Understanding where the neediest live is crucial for poverty alleviation. Hence, granular poverty estimates are vital for targeted interventions. However, traditional household surveys have limitations in precision and geographic coverage, hindering effective targeting at a detailed level . This is overcome with small area estimation—a statistical approach that combines data from household surveys with additional information from censuses, registers, GIS, or other sources to generate higher-quality estimates. By leveraging small area estimation techniques, policymakers can overcome the drawbacks of traditional survey data and obtain more reliable insights for designing effective interventions.

How are ML based poverty maps done and validated?

Most machine learning-based maps are created by establishing a model that captures the spatial correlation between a poverty measure obtained from a survey and geospatial data. ML maps are typically validated by calculating the R-square, which quantifies the proportion of variation in survey-based estimates that is explained by the predicted estimates. In certain cases, a correlation coefficient is also employed to gauge the strength of the relationship between the survey-based estimates and the predictions. Often, a high R-square value is used to advocate on the quality of the maps.
****
| PROBLEMS AND TASKS |
1. Name the specific data sources that the poverty mapping text says small area estimation combines with household survey data.
2. From the listing, render everything from the line containing "1456x819 pixels. Task: Click" down to the line containing "point(158,11)" as a JSON list of strings, one string per line, with blank lines omitted.
The poverty mapping passage and the listing have no connection to each other.

[Text and item location entries]
****
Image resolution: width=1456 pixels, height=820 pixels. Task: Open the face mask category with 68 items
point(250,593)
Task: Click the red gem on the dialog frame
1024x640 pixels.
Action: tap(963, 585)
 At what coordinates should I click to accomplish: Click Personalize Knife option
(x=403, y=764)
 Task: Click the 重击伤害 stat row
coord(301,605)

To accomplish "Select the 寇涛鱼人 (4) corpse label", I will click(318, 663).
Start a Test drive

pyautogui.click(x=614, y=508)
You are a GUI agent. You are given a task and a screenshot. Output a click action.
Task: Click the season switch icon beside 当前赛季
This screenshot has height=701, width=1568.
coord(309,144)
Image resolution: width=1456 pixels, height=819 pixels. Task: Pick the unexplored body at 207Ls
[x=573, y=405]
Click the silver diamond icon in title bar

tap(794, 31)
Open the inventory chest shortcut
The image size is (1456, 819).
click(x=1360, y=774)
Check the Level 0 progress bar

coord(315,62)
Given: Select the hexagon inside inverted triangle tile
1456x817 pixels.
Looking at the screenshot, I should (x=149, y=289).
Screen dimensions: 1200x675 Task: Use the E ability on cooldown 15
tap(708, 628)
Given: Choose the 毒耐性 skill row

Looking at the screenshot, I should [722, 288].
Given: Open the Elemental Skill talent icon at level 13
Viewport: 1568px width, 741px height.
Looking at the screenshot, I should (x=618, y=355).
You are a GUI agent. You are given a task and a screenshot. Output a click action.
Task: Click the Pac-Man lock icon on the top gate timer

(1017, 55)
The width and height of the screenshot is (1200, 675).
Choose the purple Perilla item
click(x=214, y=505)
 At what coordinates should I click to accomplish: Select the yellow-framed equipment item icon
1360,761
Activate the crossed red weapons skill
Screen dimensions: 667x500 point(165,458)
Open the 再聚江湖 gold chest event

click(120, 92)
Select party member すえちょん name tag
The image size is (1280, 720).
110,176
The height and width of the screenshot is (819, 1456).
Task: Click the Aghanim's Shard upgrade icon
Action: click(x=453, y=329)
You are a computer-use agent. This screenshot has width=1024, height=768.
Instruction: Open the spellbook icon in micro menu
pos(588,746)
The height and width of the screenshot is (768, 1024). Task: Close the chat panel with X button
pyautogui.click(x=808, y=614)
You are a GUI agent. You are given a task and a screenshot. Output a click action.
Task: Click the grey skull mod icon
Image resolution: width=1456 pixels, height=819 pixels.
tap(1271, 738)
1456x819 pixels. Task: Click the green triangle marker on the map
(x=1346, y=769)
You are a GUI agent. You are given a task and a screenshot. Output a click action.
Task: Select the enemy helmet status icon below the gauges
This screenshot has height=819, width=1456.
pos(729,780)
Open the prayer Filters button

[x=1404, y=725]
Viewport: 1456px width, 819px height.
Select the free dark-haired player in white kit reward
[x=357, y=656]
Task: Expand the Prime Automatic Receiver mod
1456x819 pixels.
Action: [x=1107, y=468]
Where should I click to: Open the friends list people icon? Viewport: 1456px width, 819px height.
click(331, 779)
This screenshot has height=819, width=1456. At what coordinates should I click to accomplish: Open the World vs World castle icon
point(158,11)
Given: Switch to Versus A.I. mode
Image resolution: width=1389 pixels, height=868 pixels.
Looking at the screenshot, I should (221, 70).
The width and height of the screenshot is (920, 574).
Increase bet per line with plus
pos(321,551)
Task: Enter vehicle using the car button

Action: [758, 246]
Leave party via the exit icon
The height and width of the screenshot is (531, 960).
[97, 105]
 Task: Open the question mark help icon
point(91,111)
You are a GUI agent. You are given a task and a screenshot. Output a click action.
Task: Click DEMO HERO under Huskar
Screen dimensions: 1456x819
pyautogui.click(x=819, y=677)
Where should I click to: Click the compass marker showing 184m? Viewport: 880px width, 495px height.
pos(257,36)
****
| RESPONSES FOR EACH TASK |
1.
- Censuses
- Registers
- GIS

2.
[
  "1456x819 pixels. Task: Click the green triangle marker on the map",
  "(x=1346, y=769)",
  "You are a GUI agent. You are given a task and a screenshot. Output a click action.",
  "Task: Select the enemy helmet status icon below the gauges",
  "This screenshot has height=819, width=1456.",
  "pos(729,780)",
  "Open the prayer Filters button",
  "[x=1404, y=725]",
  "Viewport: 1456px width, 819px height.",
  "Select the free dark-haired player in white kit reward",
  "[x=357, y=656]",
  "Task: Expand the Prime Automatic Receiver mod",
  "1456x819 pixels.",
  "Action: [x=1107, y=468]",
  "Where should I click to: Open the friends list people icon? Viewport: 1456px width, 819px height.",
  "click(331, 779)",
  "This screenshot has height=819, width=1456. At what coordinates should I click to accomplish: Open the World vs World castle icon",
  "point(158,11)"
]